A disabled person does not have to carry a bill of sale around for their oxygen tank, any type of license to use a motorized wheelchair, any tags on their cane stating it is government approved.

The ADA is a civil rights law not a criminal law. That is why people are not arrested for violating the ADA. Now there are some cases where someone can be arrested such as if a particular state has such a law in its criminal statutes. So in some cases the police when called can only deal with the behavior of a business employee or of a customer. 

Strange that the advocates in that state kept citing the ADA instead of their State Law which is what gave the police officers the right to arrest the restaurant owner. Now under NC State Law is to be covered under their extra protection (criminal law where violators can be arrested) SDs must have a tag issued by the Dept. of Health and Human Services. 

Chapter 168

168‑4.2. May be accompanied by service animal.
(a) Every person with a disability has the right to be accompanied by a service animal trained to assist the person with his or her specific disability in any of the places listed in G.S. 168‑3, and has the right to keep the service animal on any premises the person leases, rents, or uses. The person qualifies for these rights upon the showing of a tag, issued by the Department of Health and Human Services, under G.S. 168‑4.3, stamped "NORTH CAROLINA SERVICE ANIMAL PERMANENT REGISTRATION" and stamped with a registration number, or upon a showing that the animal is being trained or has been trained as a service animal. The service animal may accompany a person in any of the places listed in G.S. 168‑3.

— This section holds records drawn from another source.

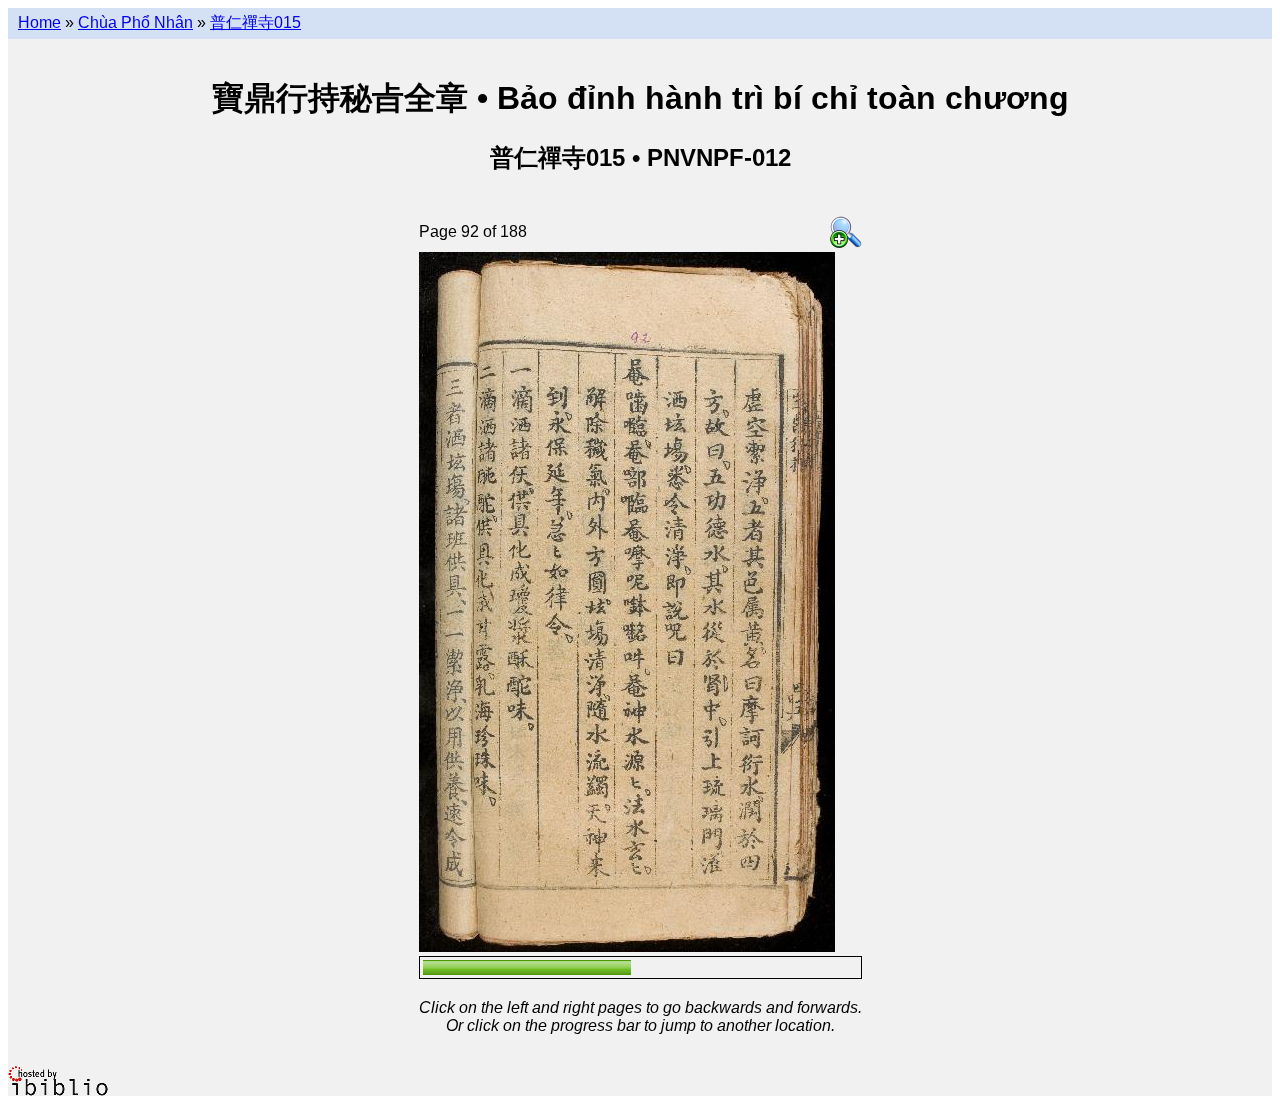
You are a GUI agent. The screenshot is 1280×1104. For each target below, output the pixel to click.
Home (39, 22)
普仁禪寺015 (255, 22)
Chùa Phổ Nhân (135, 22)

Federal Law (Civil Rights Law) does not require certification or tags.
NC State Law (Criminal Law) gives EXTRA protection only to those who have registered their dogs and display a tag. 

So while the restaurant owner could be prosecuted under Fed. Law, the ADA, it would probably be years before the case was looked into. Under State Law, an arrest can be made on the spot and prosecuted as a criminal violation.

If someone wants to claim the extra rights given by a State they must follow the State requirements. They are not forced to follow these State requirements but by not doing so they do not received those extra benefits.


----------